Les malades ayant appris par Internet que le test de madame Schaller, dans un laboratoire privé de Strasbourg, était plus sensible que les tests officiels, ont été nombreux à comprendre qu’ils auraient davantage de chance d’avoir un résultat positif, signe objectif de l’infection dont ils souffraient, en recourant à cette nouvelle offre. Beaucoup ont fait envoyer leur sang chez Schaller. Les malades avec un test Schaller positif avaient un sésame pour rentrer dans les consultations de France et de Navarre. Comme seuls les tests positifs étaient acceptés en consultation, les tests Schaller positifs ont été admis à se présenter. Par conséquent, mes collègues, pendant cette période, n’ont vu, à quelques exceptions près, que des malades Schaller positifs. Normal, c’est moi ainsi que deux autres médecins hospitaliers dans le sud de la France ou des médecins généralistes “crypto-infectiologues” qui voyaient les négatifs ! Mes collègues ont vite conclu que le test Schaller était une imposture, allant jusqu’à prétendre qu’il était 100 % positifs ! Cette accusation était en réalité totalement fausse : ce test était négatif dans bien des cas.

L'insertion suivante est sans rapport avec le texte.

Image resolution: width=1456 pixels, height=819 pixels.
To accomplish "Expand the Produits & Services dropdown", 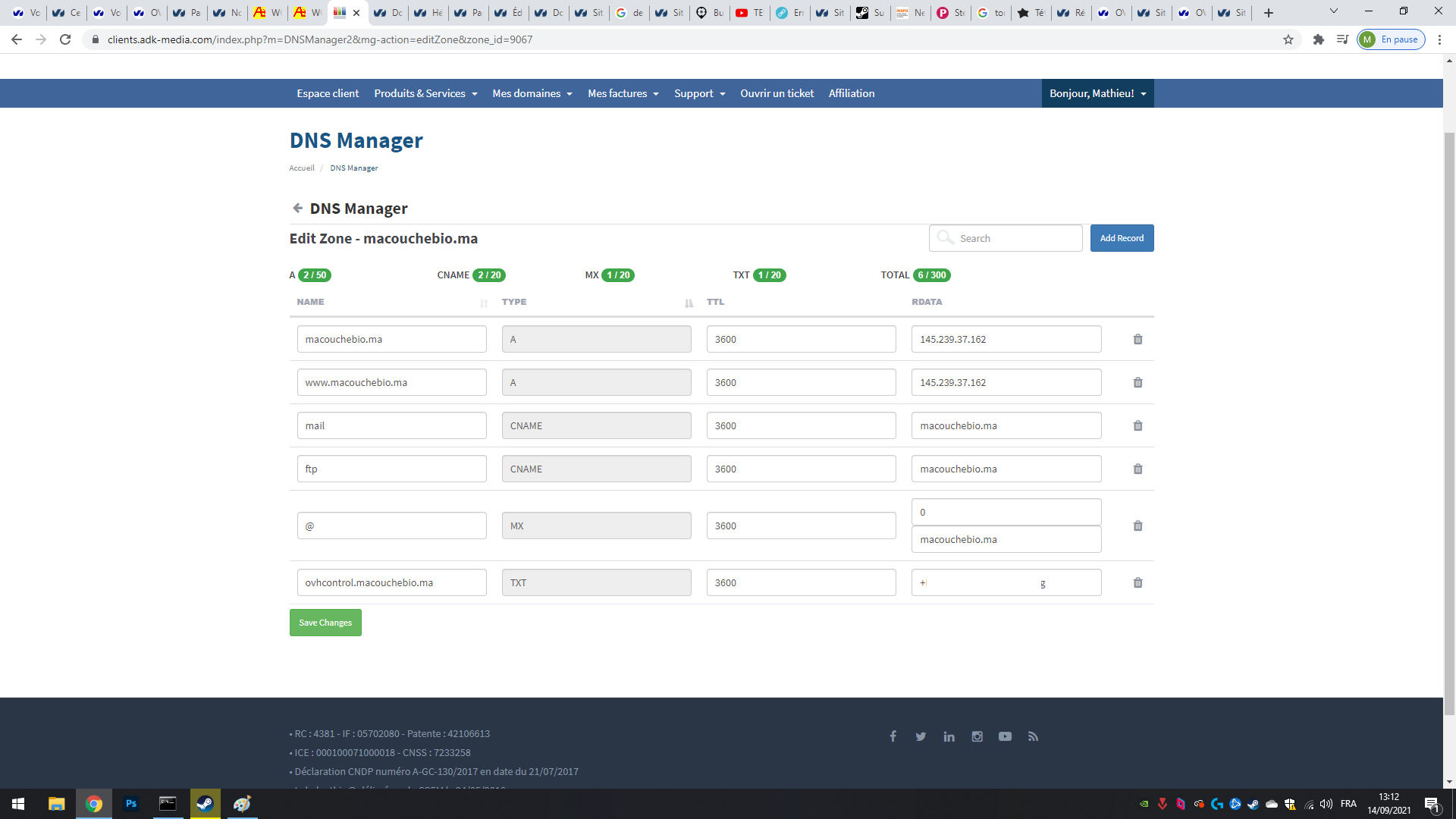I will [425, 93].
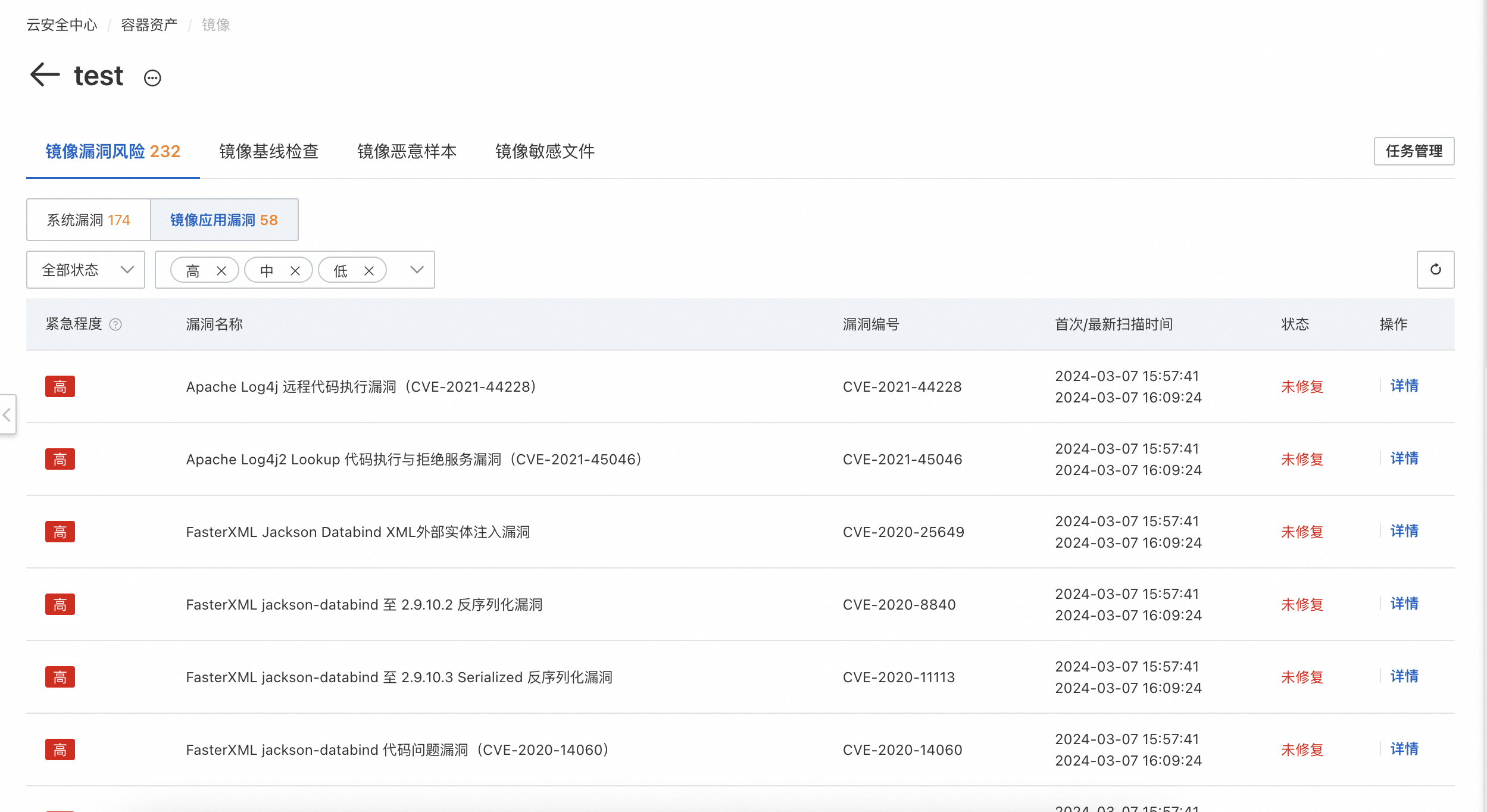1487x812 pixels.
Task: Remove the 低 severity filter tag
Action: click(369, 271)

Cela s’appelle, en épidémiologie, un biais d’observation : puisque ces médecins n’acceptaient de recevoir que des patients reconnus positifs en sérologie, il était inévitable que 100 % d’entre eux soient positifs ! Une flambée sur les courriels a bientôt propagé l’idée que (quelques années après la canicule !) cette “épidémie de Schaller” était insupportable et qu’il fallait fermer au plus vite ce laboratoire. On connaît la suite… Viviane Schaller a dû comparaître en jugement devant le Tribunal correctionnel de Strasbourg. On fit courir le bruit que tous les tests Schaller étaient positifs pour permettre de vendre un maximum de TicTox, mélange de plantes médicinales ! Bernard Christophe, le créateur du TicTox, dut lui aussi s’expliquer devant les juges. Ce qui est triste dans cette affaire, c’est que personne n’a écouté les premiers intéressés, les malades, ces empêcheurs de soigner en rond.”